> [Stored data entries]
* * * *

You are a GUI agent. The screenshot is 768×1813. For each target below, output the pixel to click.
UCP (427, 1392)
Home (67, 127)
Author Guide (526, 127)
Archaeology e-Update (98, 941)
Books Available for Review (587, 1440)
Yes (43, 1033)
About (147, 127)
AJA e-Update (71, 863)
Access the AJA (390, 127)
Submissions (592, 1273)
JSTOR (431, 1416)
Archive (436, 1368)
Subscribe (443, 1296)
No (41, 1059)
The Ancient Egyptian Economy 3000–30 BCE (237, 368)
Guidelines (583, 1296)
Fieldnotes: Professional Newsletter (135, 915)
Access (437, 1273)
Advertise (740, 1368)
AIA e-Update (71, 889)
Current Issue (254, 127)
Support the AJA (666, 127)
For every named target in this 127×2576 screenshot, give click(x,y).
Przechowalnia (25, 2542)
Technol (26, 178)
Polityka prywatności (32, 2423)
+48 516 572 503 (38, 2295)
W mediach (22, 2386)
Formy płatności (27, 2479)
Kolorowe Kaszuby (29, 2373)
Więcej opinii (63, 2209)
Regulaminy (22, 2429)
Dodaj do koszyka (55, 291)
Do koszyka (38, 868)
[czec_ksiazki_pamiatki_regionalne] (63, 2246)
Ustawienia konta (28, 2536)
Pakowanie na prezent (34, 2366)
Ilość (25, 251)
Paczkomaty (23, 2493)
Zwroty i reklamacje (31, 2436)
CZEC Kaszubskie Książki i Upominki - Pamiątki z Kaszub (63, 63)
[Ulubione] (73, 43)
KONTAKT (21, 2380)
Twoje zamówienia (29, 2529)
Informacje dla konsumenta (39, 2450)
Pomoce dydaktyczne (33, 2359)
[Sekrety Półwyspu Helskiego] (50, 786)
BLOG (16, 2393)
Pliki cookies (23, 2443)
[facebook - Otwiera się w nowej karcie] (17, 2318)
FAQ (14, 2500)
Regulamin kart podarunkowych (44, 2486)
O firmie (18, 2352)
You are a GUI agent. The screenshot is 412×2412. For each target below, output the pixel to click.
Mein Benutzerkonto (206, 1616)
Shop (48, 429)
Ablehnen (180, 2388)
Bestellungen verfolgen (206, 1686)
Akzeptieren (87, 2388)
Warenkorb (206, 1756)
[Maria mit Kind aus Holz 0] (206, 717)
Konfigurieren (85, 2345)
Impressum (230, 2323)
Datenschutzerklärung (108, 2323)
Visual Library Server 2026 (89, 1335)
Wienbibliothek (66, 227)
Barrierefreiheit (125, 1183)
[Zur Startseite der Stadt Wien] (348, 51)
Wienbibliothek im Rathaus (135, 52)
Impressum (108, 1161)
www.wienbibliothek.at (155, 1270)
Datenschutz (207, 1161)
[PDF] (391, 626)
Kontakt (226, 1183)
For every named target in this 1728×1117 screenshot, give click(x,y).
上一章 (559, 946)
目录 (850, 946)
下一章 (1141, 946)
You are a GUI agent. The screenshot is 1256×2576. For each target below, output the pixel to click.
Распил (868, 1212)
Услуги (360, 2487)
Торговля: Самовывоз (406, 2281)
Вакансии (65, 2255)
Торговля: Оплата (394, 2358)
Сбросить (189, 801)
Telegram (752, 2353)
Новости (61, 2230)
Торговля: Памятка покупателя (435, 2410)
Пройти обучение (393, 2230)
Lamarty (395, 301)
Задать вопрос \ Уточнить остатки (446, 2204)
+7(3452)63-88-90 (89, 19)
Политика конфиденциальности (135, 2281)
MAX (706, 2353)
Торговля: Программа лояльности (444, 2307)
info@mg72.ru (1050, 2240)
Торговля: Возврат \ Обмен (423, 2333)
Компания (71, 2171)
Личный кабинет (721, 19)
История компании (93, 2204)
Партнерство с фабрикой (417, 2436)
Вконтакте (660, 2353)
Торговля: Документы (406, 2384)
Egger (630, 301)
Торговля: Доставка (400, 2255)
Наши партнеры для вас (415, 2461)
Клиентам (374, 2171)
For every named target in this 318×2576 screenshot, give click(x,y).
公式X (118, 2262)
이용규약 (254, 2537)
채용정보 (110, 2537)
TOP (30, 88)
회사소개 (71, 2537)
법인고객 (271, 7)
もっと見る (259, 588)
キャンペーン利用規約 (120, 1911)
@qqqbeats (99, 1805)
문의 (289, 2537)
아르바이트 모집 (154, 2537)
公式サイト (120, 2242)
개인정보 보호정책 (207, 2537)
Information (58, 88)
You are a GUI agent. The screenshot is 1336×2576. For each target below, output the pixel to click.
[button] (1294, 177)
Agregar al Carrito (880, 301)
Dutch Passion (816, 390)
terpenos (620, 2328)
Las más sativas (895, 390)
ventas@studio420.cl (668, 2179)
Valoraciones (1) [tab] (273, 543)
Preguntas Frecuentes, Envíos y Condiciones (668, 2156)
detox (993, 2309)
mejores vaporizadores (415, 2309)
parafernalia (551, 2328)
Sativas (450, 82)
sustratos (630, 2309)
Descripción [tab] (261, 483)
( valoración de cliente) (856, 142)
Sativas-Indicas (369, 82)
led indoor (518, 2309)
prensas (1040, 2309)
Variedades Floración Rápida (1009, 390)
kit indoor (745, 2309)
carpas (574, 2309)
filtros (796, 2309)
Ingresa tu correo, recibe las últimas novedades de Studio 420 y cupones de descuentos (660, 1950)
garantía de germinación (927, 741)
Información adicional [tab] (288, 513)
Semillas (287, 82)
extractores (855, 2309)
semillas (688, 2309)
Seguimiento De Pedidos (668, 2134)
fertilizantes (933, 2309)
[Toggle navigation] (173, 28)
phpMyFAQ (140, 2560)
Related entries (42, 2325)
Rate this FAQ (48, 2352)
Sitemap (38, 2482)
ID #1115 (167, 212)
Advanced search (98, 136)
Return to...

* * * *

Of all the entries above, output exactly the lines between the one holding "About (147, 127)" and the one holding "Bestellungen verfolgen (206, 1686)", inclusive.

About (147, 127)
AJA e-Update (71, 863)
Access the AJA (390, 127)
Submissions (592, 1273)
JSTOR (431, 1416)
Archive (436, 1368)
Subscribe (443, 1296)
No (41, 1059)
The Ancient Egyptian Economy 3000–30 BCE (237, 368)
Guidelines (583, 1296)
Fieldnotes: Professional Newsletter (135, 915)
Access (437, 1273)
Advertise (740, 1368)
AIA e-Update (71, 889)
Current Issue (254, 127)
Support the AJA (666, 127)
For every named target in this 127×2576 screenshot, give click(x,y).
Przechowalnia (25, 2542)
Technol (26, 178)
Polityka prywatności (32, 2423)
+48 516 572 503 (38, 2295)
W mediach (22, 2386)
Formy płatności (27, 2479)
Kolorowe Kaszuby (29, 2373)
Więcej opinii (63, 2209)
Regulaminy (22, 2429)
Dodaj do koszyka (55, 291)
Do koszyka (38, 868)
[czec_ksiazki_pamiatki_regionalne] (63, 2246)
Ustawienia konta (28, 2536)
Pakowanie na prezent (34, 2366)
Ilość (25, 251)
Paczkomaty (23, 2493)
Zwroty i reklamacje (31, 2436)
CZEC Kaszubskie Książki i Upominki - Pamiątki z Kaszub (63, 63)
[Ulubione] (73, 43)
KONTAKT (21, 2380)
Twoje zamówienia (29, 2529)
Informacje dla konsumenta (39, 2450)
Pomoce dydaktyczne (33, 2359)
[Sekrety Półwyspu Helskiego] (50, 786)
BLOG (16, 2393)
Pliki cookies (23, 2443)
[facebook - Otwiera się w nowej karcie] (17, 2318)
FAQ (14, 2500)
Regulamin kart podarunkowych (44, 2486)
O firmie (18, 2352)
You are a GUI agent. The screenshot is 412×2412. For each target below, output the pixel to click.
Mein Benutzerkonto (206, 1616)
Shop (48, 429)
Ablehnen (180, 2388)
Bestellungen verfolgen (206, 1686)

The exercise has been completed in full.